High electrical and thermal conductivities of a PAN-based carbon fiber via boron-assisted catalytic graphitization

Abstract

The boron-assisted catalytic graphitization of carbonaceous materials is an attractive methodology for enhancing their electrical properties by modulating the chemical structures of pristine carbons. In this study, polyacrylonitrile-based carbon fibers (CFs) with highly developed microstructures were prepared by boron-assisted catalytic graphitization. Hydrothermally immersed CFs in boric acid were heat-treated up to 2700 °C, and their chemical structures were traced to investigate the boron-assisted catalytic graphitization mechanism. Boron from the gasified boron-related functional groups of CFs diffused into the CFs to form boron carbide, B4C. The boron-substituted CFs exhibited a highly developed crystalline structure that could not be achieved by heat treatment alone, indicating that boron accelerated the graphitic carbon structure.
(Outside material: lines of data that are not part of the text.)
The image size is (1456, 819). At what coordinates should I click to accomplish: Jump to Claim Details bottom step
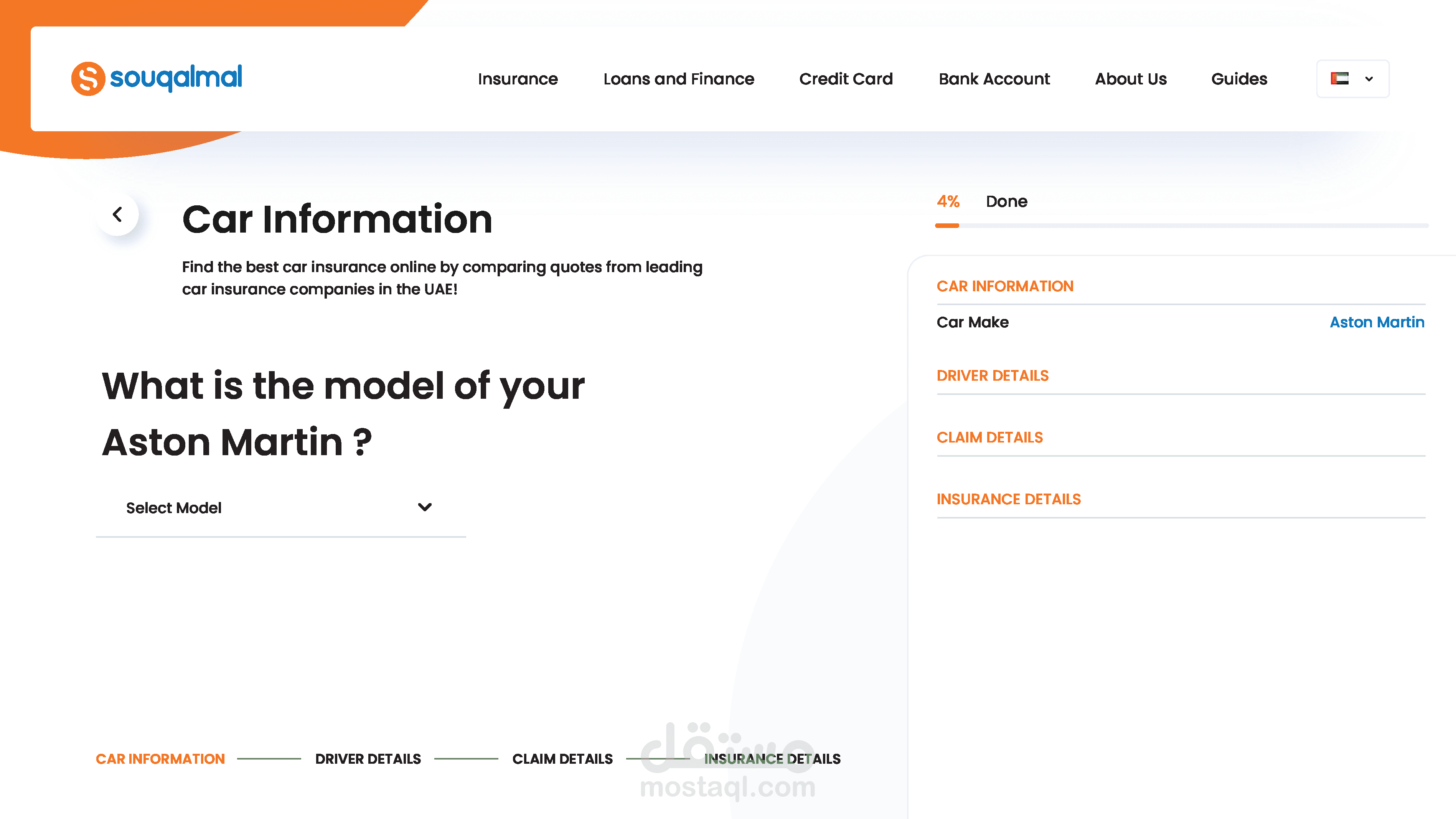(562, 758)
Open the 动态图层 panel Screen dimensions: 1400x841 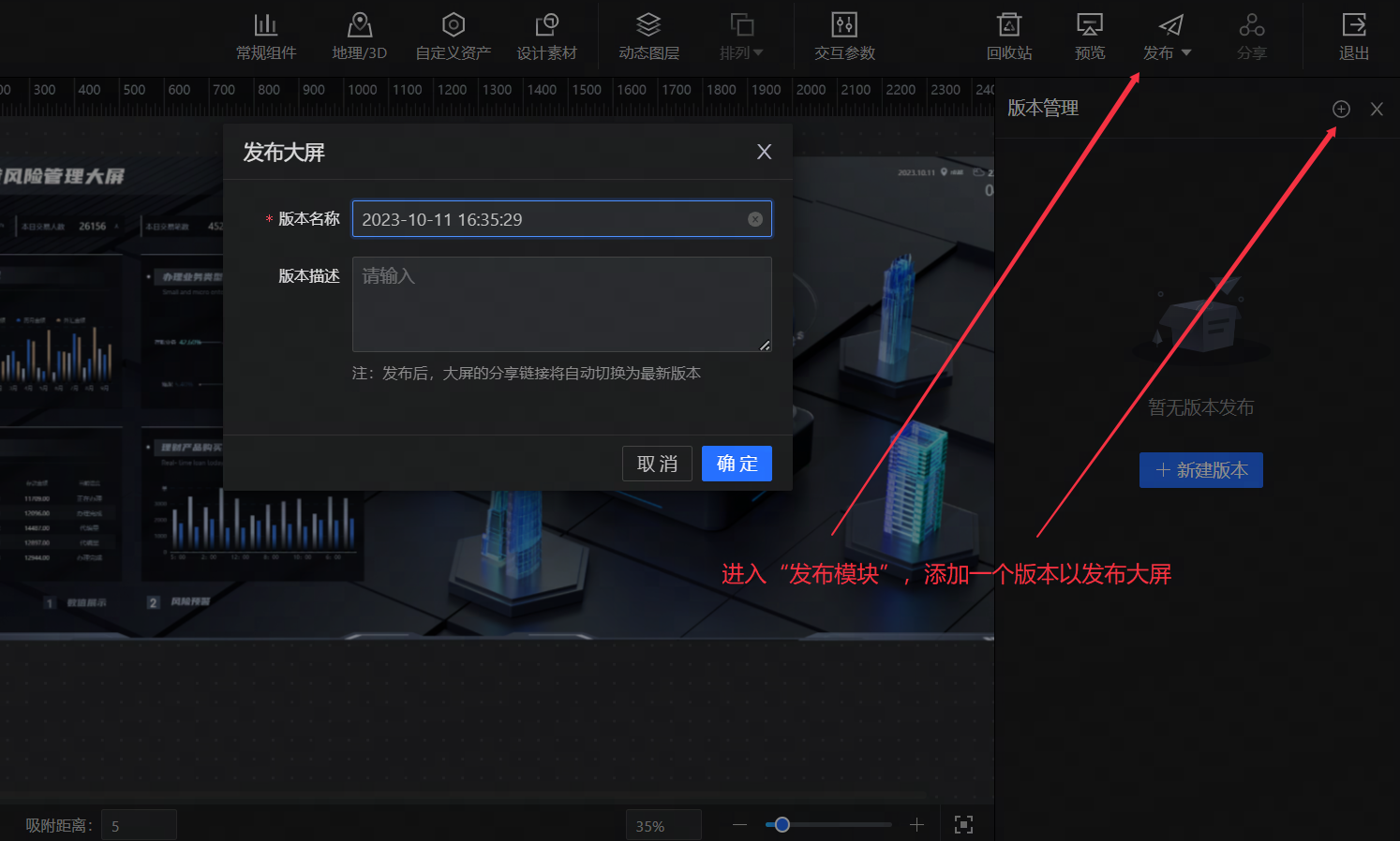coord(648,36)
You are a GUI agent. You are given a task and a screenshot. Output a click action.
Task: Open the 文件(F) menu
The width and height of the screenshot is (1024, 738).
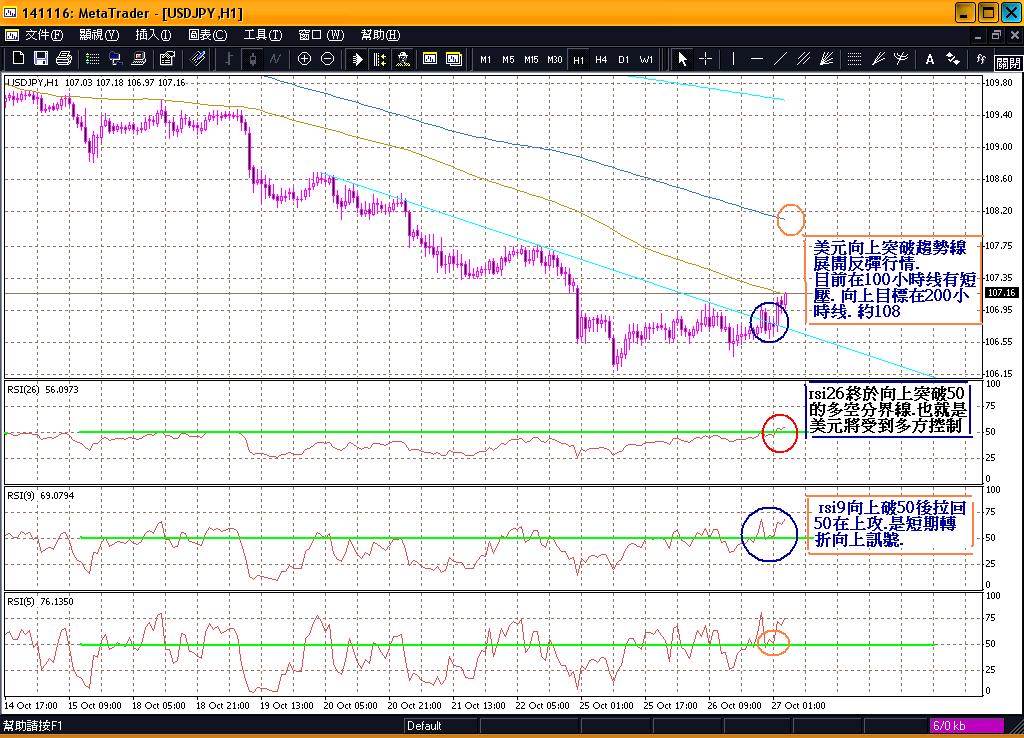pos(43,35)
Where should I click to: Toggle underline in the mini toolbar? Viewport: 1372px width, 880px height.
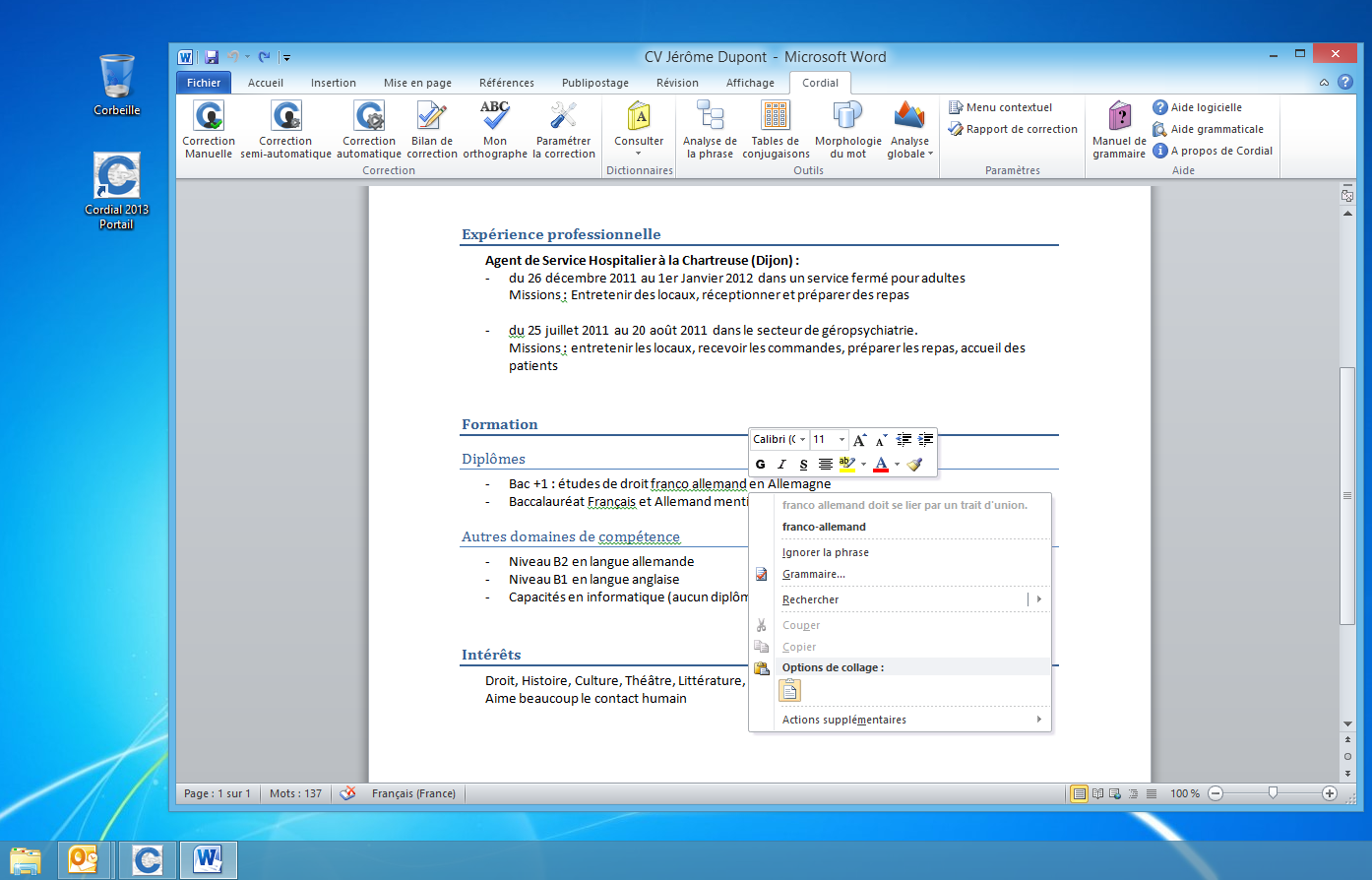pyautogui.click(x=803, y=465)
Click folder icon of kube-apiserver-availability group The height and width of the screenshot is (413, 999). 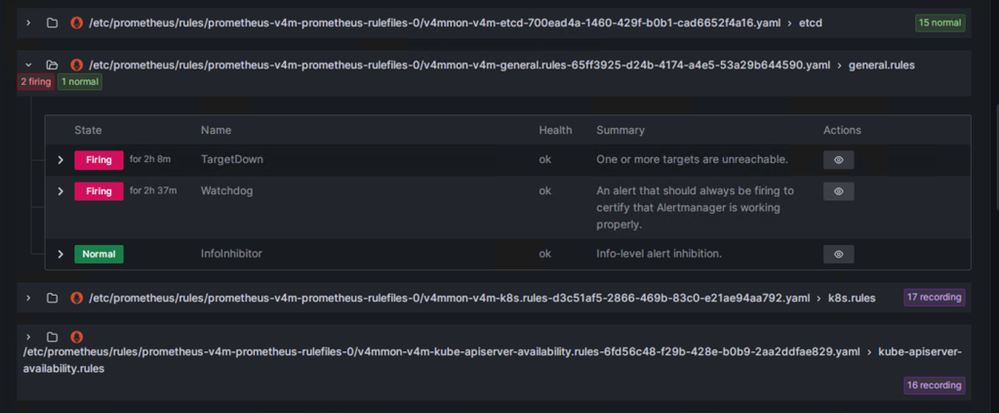pos(52,337)
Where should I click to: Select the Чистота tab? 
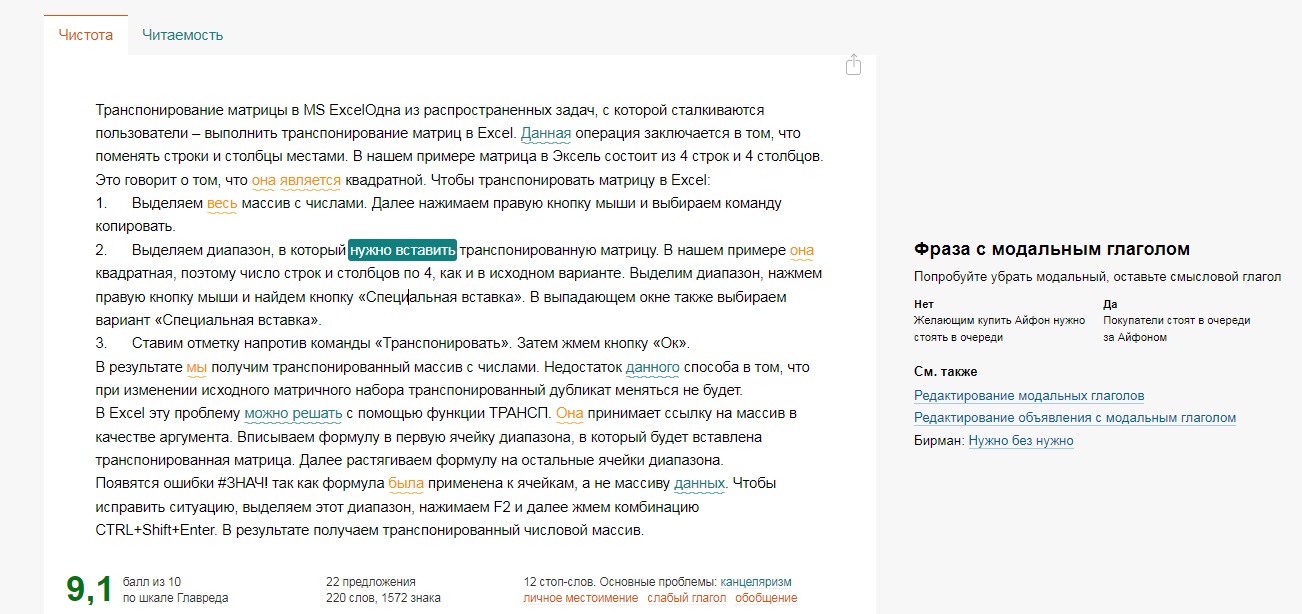86,35
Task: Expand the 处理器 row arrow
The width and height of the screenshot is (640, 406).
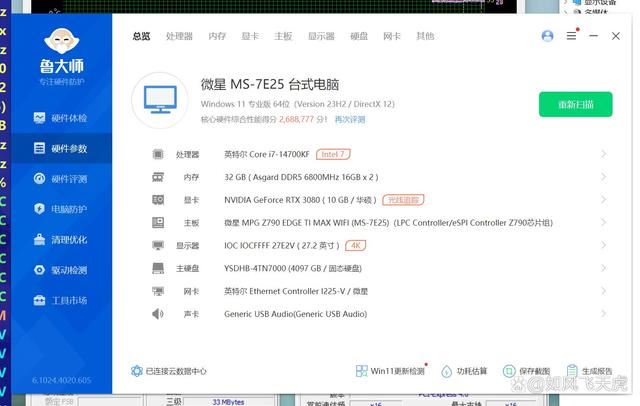Action: coord(603,154)
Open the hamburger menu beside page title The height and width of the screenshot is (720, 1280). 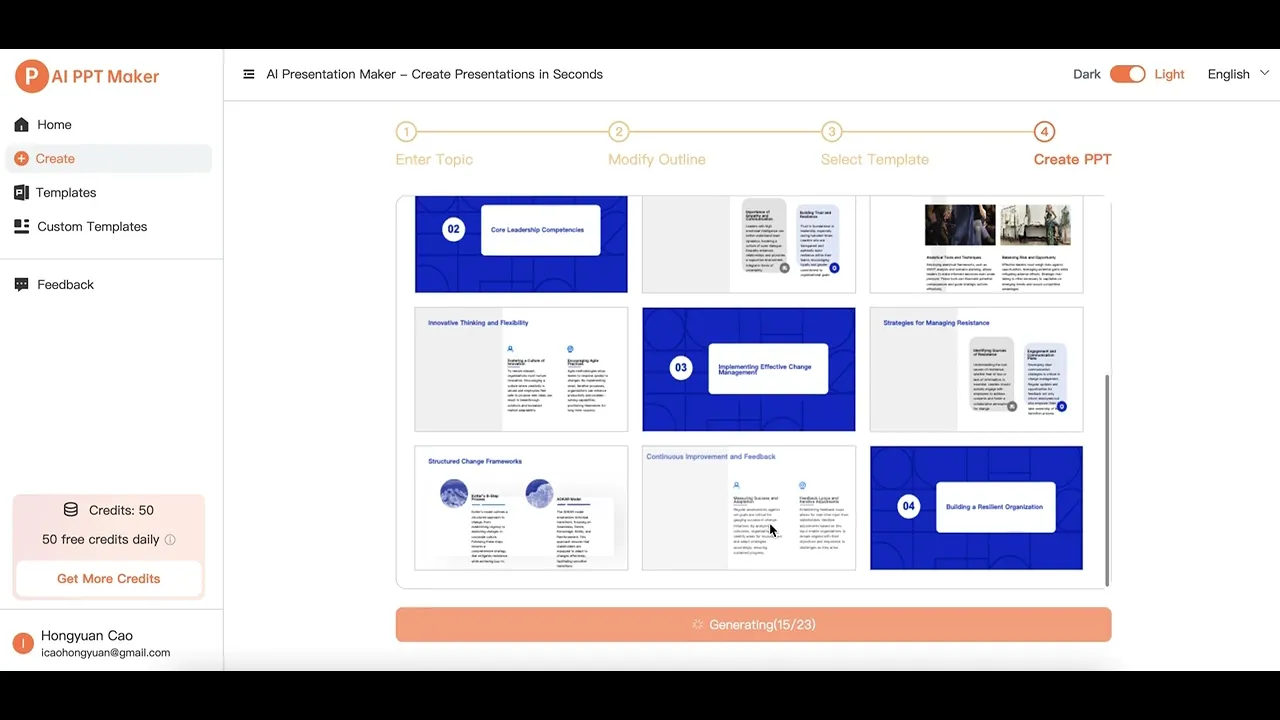[x=248, y=74]
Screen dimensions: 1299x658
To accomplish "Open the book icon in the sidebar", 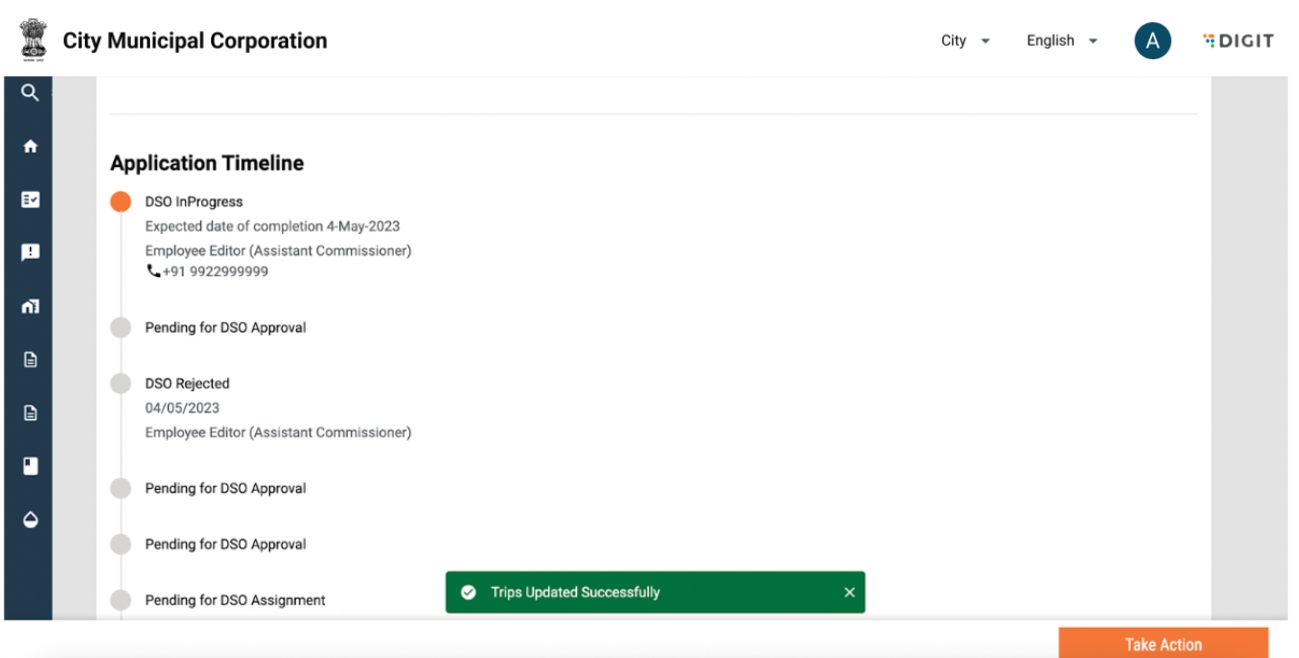I will point(30,466).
As a result, boron-assisted catalytic graphitization at 2700 °C simultaneously enhanced the electrical and thermal conductivities of CFs, with values of 3677.8 S/cm and 365.9 W/mK, respectively, which were 2.8 and 2.4 times higher than those of heat-treated CFs at 2700 °C. In addition, CFs were used to prepare CF papers using a wet-laid process, and their heat generation and thermal management capabilities were evaluated. Considering affordable CFs compared to nanomaterials, we believe that our study provides a feasible approach for fabricating heating elements and heat sinks.